The original book, Guru Yoga, was a book written by David A. Yate, the man behind MMA classes in San Francisco. The book described many aspects of martial arts and yoga, and Yate has since been quite popular in the martial arts community, helping many students.
However, that all changed in 2020, when Ebenstein published his second book on martial arts and yoga. This book, Guru Warrior, showed a different side of Yate and offered several new martial arts techniques.
In his book, Doug Ebenstein – Property Development In Boca Raton discusses a variety of topics, such as the various types of martial arts, martial techniques, yoga, and the art of Tai Chi Chuan. He also discusses the influence of the Eastern philosophies on both the martial arts and yoga, and how yoga affects martial arts.
When it comes to techniques, Ebenstein makes a lot of suggestions, and that includes the use of the Indian weapon, the ‘Pan’. Ebenstein suggests several ways to use this weapon, as well as a number of stances. One such stance is called the ‘Spiral Wing’, which is designed to deflect an opponent’s attacks.
Interestingly, Ebenstein also has suggested the use of two weapons, such as a dagger and a stick. He also mentions that there are many different types of weapons and stances, but that these are all commonly used in various styles.
During class, he encourages students to use a number of different items.

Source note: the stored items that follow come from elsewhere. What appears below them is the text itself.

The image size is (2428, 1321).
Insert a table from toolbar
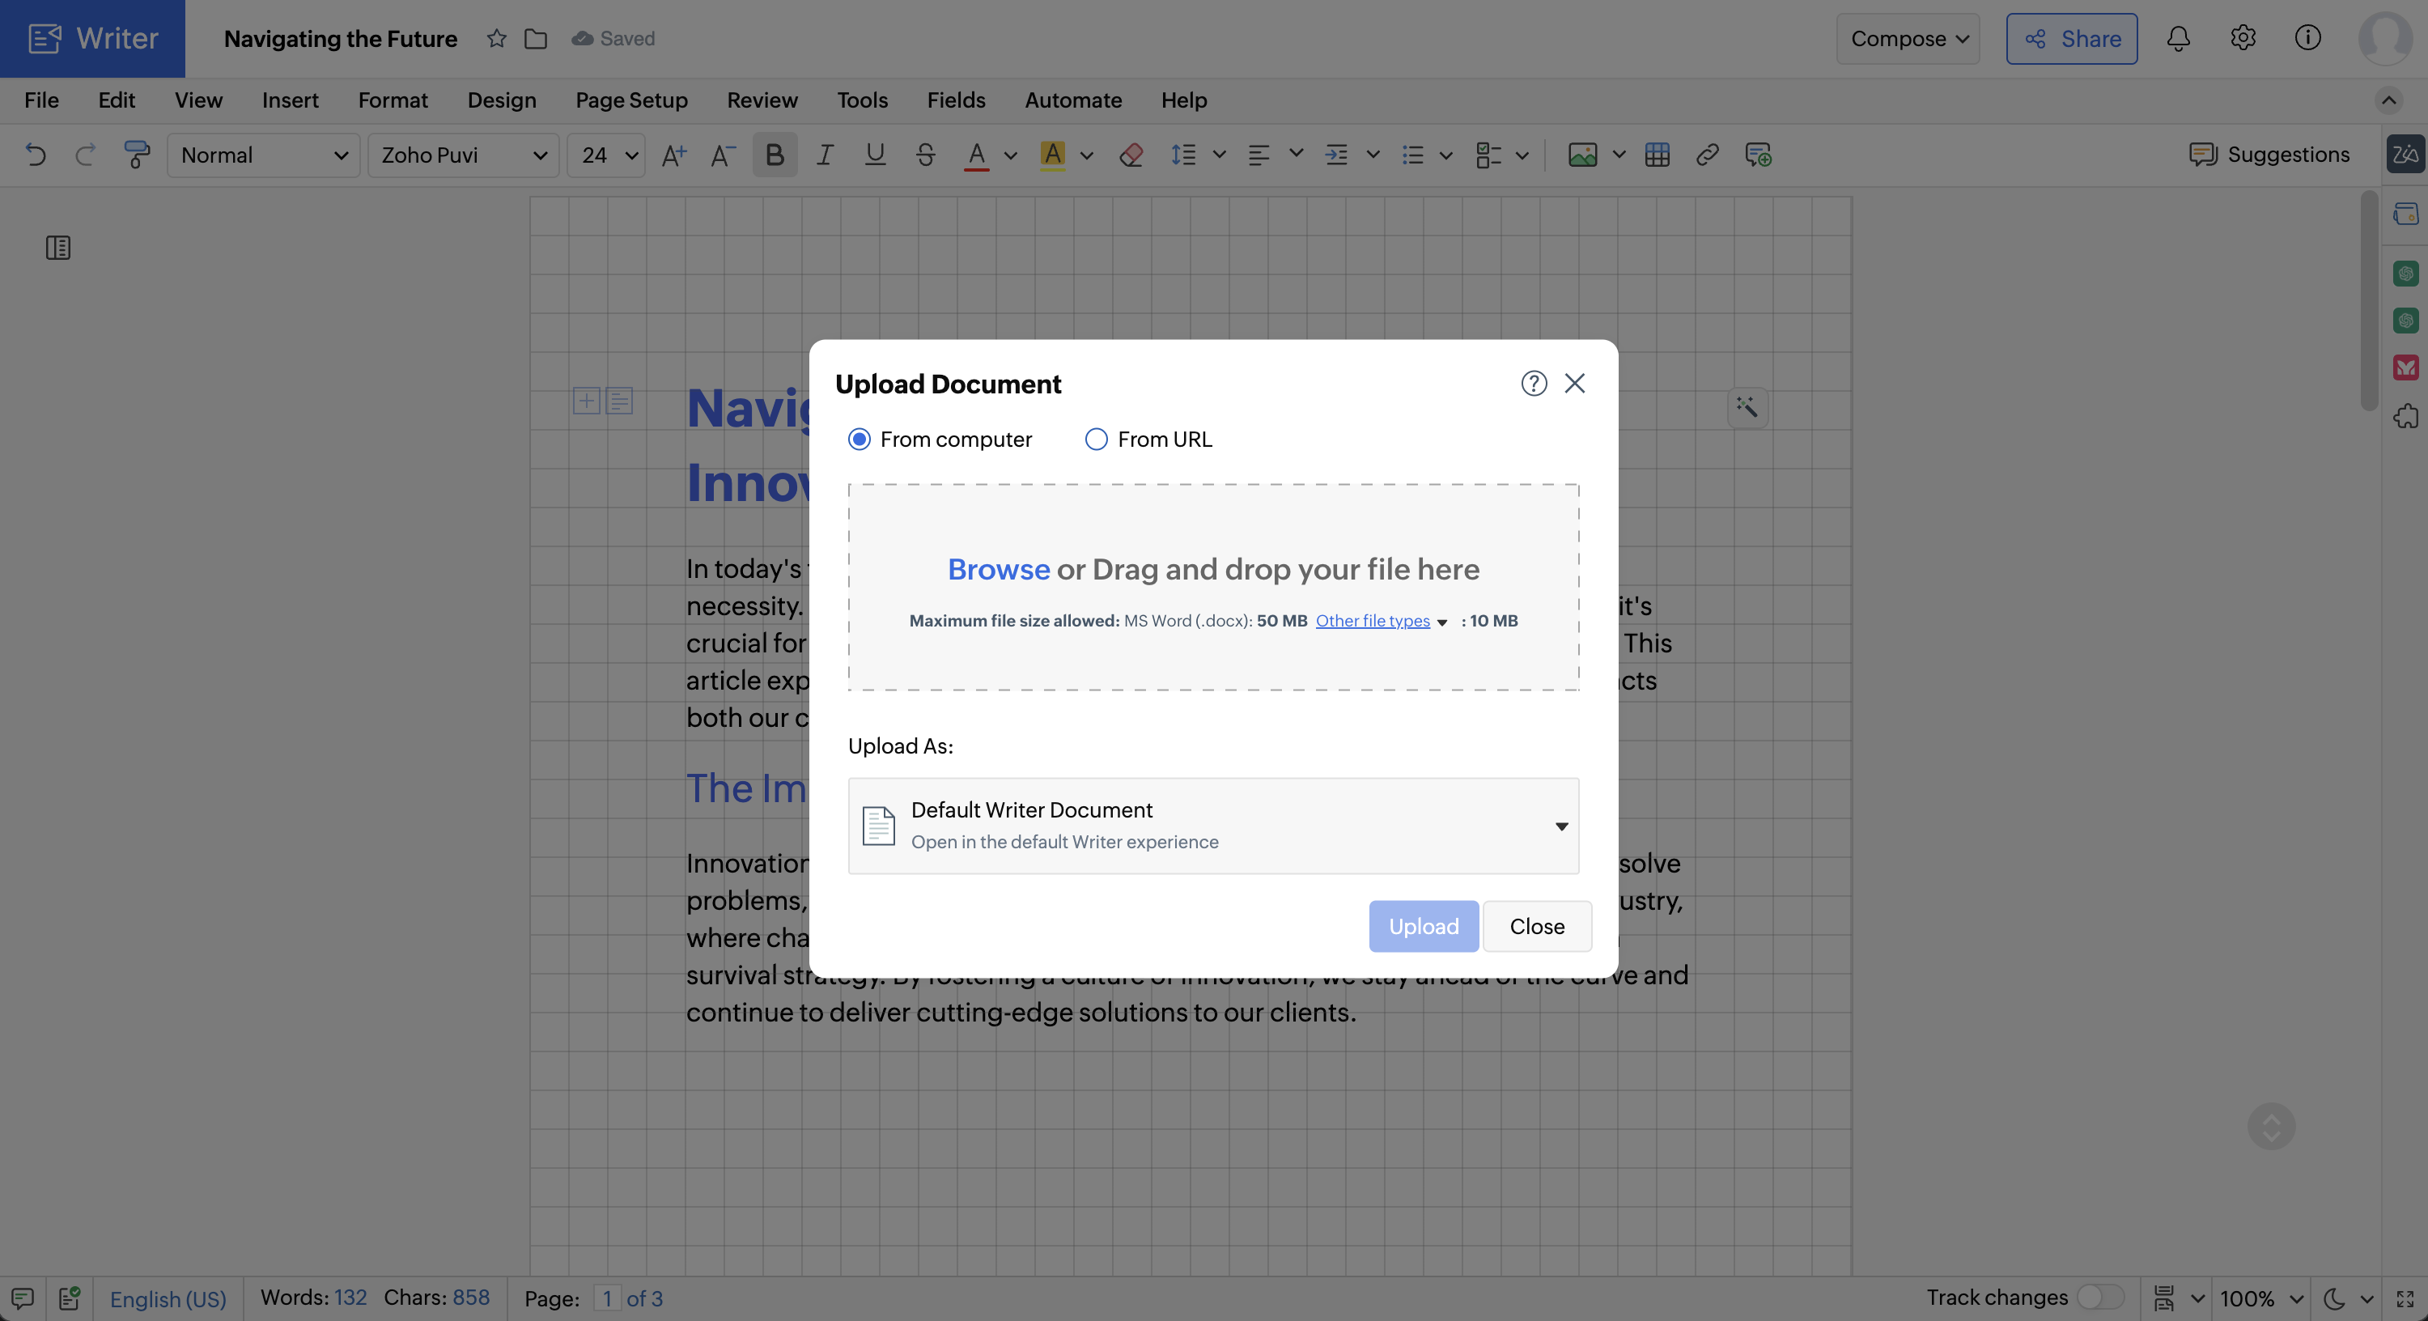[1656, 155]
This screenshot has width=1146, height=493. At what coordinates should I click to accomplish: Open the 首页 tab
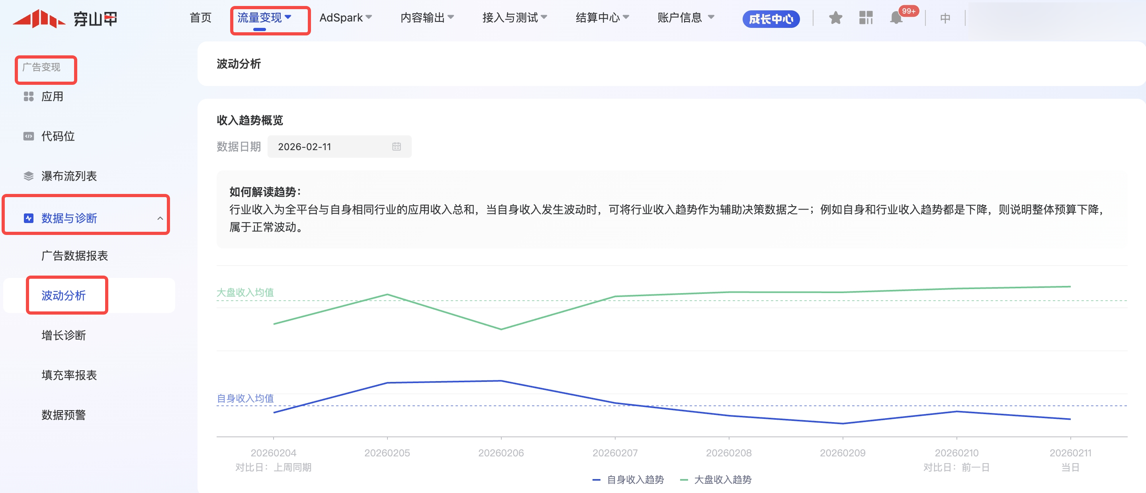[x=201, y=18]
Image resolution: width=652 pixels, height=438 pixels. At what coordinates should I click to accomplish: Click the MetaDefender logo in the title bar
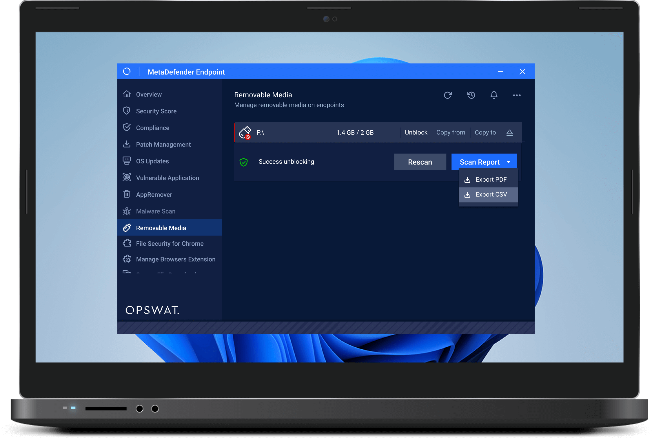pos(127,72)
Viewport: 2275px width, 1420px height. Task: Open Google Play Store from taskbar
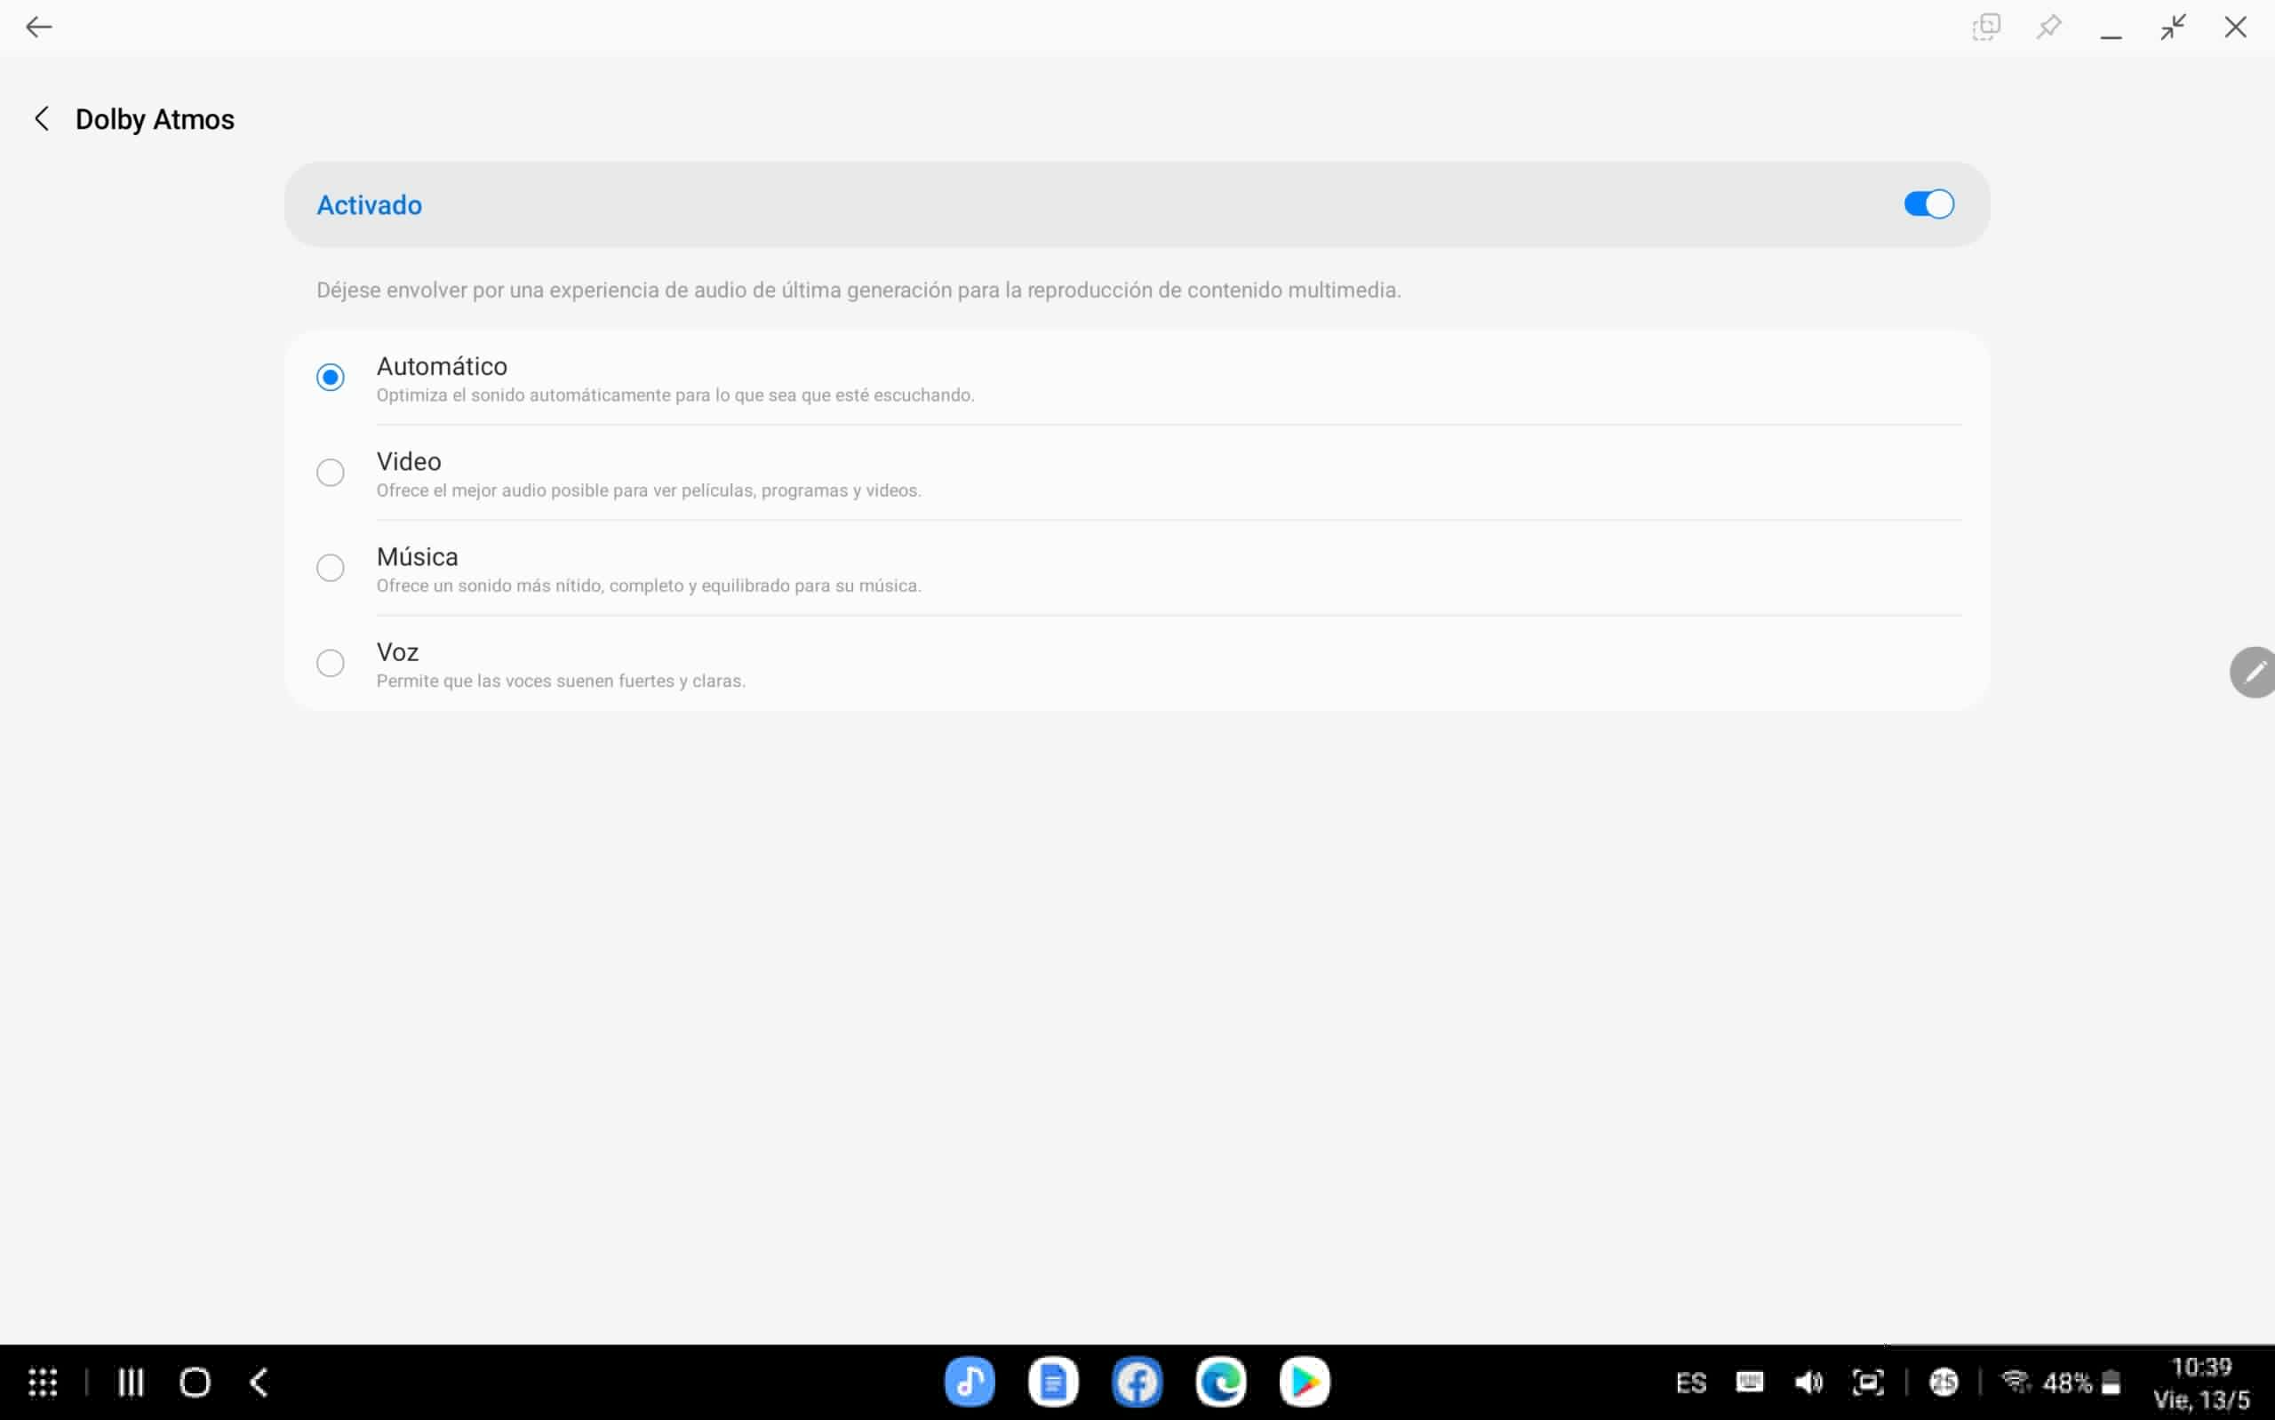click(1304, 1381)

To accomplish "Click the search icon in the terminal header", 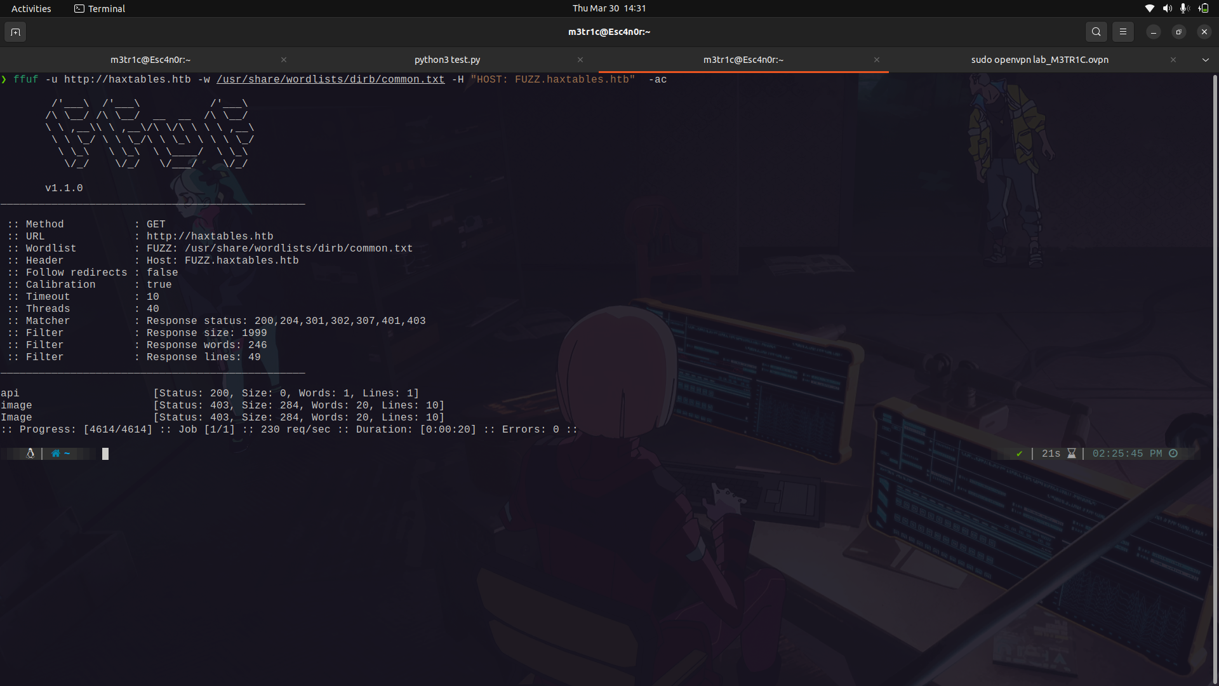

The basic weapons are a dagger, which are typically used for stabbing, and a cane, which is used to attack with. There are other items, such as swords, maces, and shields.
One of the techniques that Ebenstein discusses is ‘Yogic Snake Slips’. This technique involves the user of the snake moving into a defensive position and then performing a back-and-forth motion with the weapon.
One thing that I really like about this technique is that it even emphasizes the ‘ flow’ of one’s body and mind. There is no ‘sideways movement’, so the motion of one’s body does not ever come in reverse. In fact, there is never a point where the attack occurs that results in the recovery of the attacker.
Also, it is also very important to realize that this technique does not involve a ‘dead’ body or one ‘standing still’. Rather, it just means that one should be in a defensive position when performing this technique.
There are other techniques that Ebenstein discusses, such as the ‘Rotation On Iki’, and the ‘Triangle Wrapping on Ankle Hold’. These are two of the more popular methods that he discusses, and they are designed to allow the user to recover from an ankle lock or wrist lock.
While I have given you a brief look at the techniques that Ebenstein has written, I will also mention that there are more advanced and more complicated techniques that can be found in many books on the subject. I would suggest that you check out some of the more detailed books that focus on teaching the more complex forms of techniques.